Esta
mañana, como otras tantas, he aparcado en batería en el sitio que, cada mañana a esta hora, está libre. He puesto el parasol sobre el salpicadero porque a
mediodía esto es un horno. Como cada mediodía.
Como cada
mañana he ido al bar donde el camarero que cree conocerme y del que yo ignoro
todo me ha puesto, que no servido, el café y el agua con gas de cada mañana.
A mi lado,
dos señores cargados de razón se lamentan de que ya nadie quiera trabajar doce
horas diarias, en turnos alternos y por un puñado de papel moneda; sentencian que la excusa
de esta juventud es que apenas pueden ver a los niños.
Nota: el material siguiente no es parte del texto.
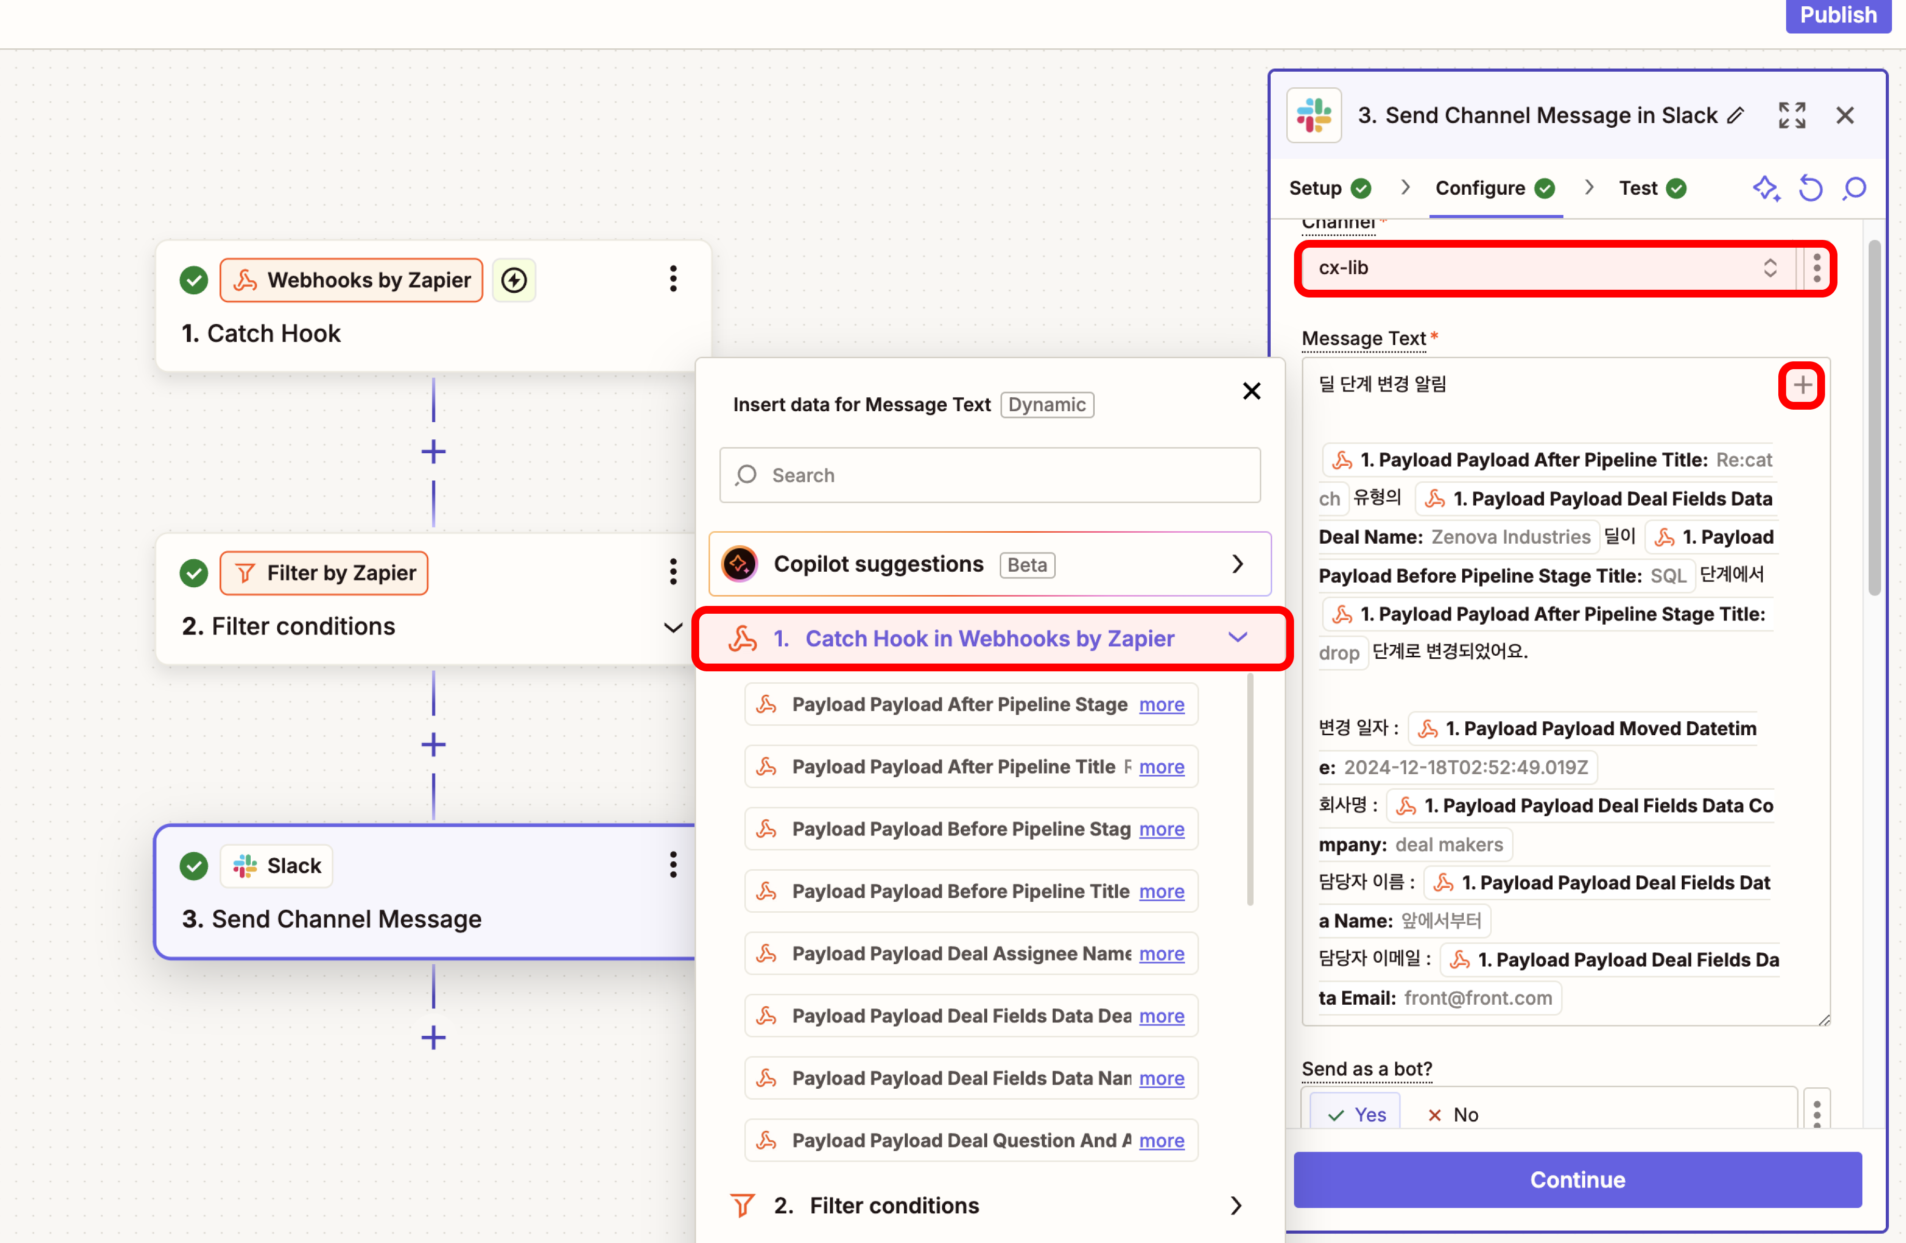Screen dimensions: 1906x1243
Task: Open the three-dot menu on Slack step
Action: [673, 865]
Les asistirá su razón y a
mi, probablemente, me importe bien poco.
Pago mis
setenta céntimos y encaro la puerta, no sin antes desear buenos días y dar las
gracias a quien no los merece ni las contesta, que las mierdas aprendidas en la
cuna son duras de pelar.
Camino de
nuevo en dirección al maletero del coche donde me espera la neverita con mi
sándwich de jamón y queso, el mini jugo de melocotón con cañita retractilada,
la botella de agua rellena de agua del grifo, y el suspiro del vuelta a
empezar.
Sin embargo,
hoy, a la altura del ostentoso edificio de los que deciden a quien va el agua
de riego de esta isla, me he cruzado con ella. Y ella conmigo.
No recuerdo
cómo iba vestida, ni el color de su pelo negro rizado, si llevaba o no prisa,
ni si tenía mi edad o la suya.
Solo
recuerdo su olor.
Olía a mis
recuerdos de infancia.
Olía a
chuches inexplicables de sabor malva, a conos de madera con aros de colores, a
babi azul de rayas con mi nombre en una cartulina con osito en el bolsillo, a
maestra hermosa con falda verde, a guardería en el bajo con ameno patio de
vecinos. Olía a mi casa, a mi madre cuando me quería. Olía a mis diminutas
botas con diminutas plantillas de plomo forradas de escay, mis pies planos y
mis dioptrías, mi parche en el ojo, mi pelo ondulado y tierno, mis gafas de
pasta para niño, pagadas con pasta para adultos.
Olía al
vago y dulce recuerdo de una infancia que, cada día, el monótono acaecer de lo
cotidiano se empeña en hacerme más difícil el poder asegurar que en algún momento
existió y, aun así fue eso, infancia.